UIViewController init

Actually UIViewController intialization is pretty straightforward. You only have to override a few methods if you want to be in full control. It depends on the circumstances which init will be called, if you are using a storyboard, init(coder) is the one that you are looking for. If you are trying to initiate your controller from an external nib file, init(nib,bundle) is going to be called. You also have a third option, you can initialize a controller programmatically from code. Long story short, in order to make a sane init process, you have to deal with all this stuff.

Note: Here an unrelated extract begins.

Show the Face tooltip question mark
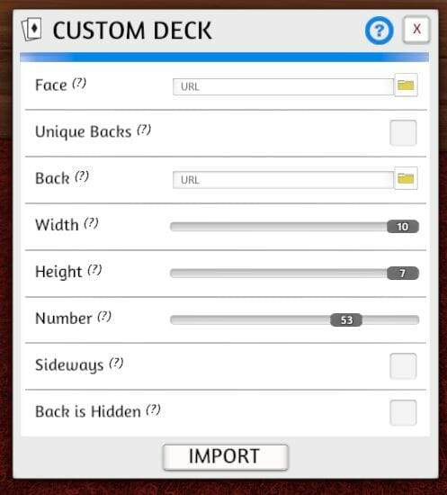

Let me introduce two patterns for UIViewControllers, the first one is just a common init function that gets called in every case that could initialize a controller.

import UIKit

class ViewController: UIViewController {

    override init(nibName nibNameOrNil: String?, bundle nibBundleOrNil: Bundle?) {
        super.init(nibName: nibNameOrNil, bundle: nibBundleOrNil)
        
        self.initialize()
    }
    
    required init?(coder aDecoder: NSCoder) {
        super.init(coder: aDecoder)

        self.initialize()
    }
    
    init() {
        super.init(nibName: nil, bundle: nil)

        self.initialize()
    }
    
    func initialize() {
        //do your stuff here
    }
}

You can also hide the init(nib,bundle) and init(coder) methods from the future subclasses. You don't have to override init(nib,bundle) and you can mark the init(coder) as a convenience initializer. It seems like a little bit hacky solution and I don't like it too much, but it does the job.

import UIKit

class ViewController: UIViewController {

    init() {
        super.init(nibName: nil, bundle: nil)
        
        self.initialize()
    }

    required convenience init?(coder aDecoder: NSCoder) {
        self.init(coder: aDecoder)
        
        self.initialize()
    }
    
    func initialize() {
        //do your stuff here
    }
}

class MyFutureViewController: ViewController {
    
    override init() {
        super.init()
    }
}
let vc = MyFutureViewController()

UIView init

I usually create a common initializer for UIViews to make the init process more pleasant. I also set the translate autoresizing mask property to false in that initializer method, because it's 2017 and noone uses springs & struts anymore, right?

import UIKit

class View: UIView {
    
    init() {
        super.init(frame: .zero)
        
        self.initialize()
    }
    
    override init(frame: CGRect) {
        super.init(frame: frame)
        
        self.initialize()
    }
    
    required init?(coder aDecoder: NSCoder) {
        super.init(coder: aDecoder)
        
        self.initialize()
    }

    func initialize() {
        self.translatesAutoresizingMaskIntoConstraints = false
    }
}

It's also nice to have some autolayout helpers, and if you want to initialize a view from a nib file, it's really good to have some convenience method around.

import UIKit

extension UIView {
    
    public convenience init(autolayout: Bool) {
        self.init(frame: .zero)
        
        self.translatesAutoresizingMaskIntoConstraints = !autolayout
    }
    
    public static func create(autolayout: Bool = true) -> Self {
        let _self = self.init()
        let view  = _self as UIView
        view.translatesAutoresizingMaskIntoConstraints = !autolayout
        return _self
    }
    
    public static func createFromNib(owner: Any? = nil, options: [AnyHashable: Any]? = nil) -> UIView {
        return Bundle.main.loadNibNamed(String(describing: self), owner: owner, options: options)?.last as! UIView
    }
}
let view = UIView(autolayout: true)

Using these snippets, it's really easy to maintain a sane init process for all the UIKit classes, because most of them ared derived from these two "primary" classes.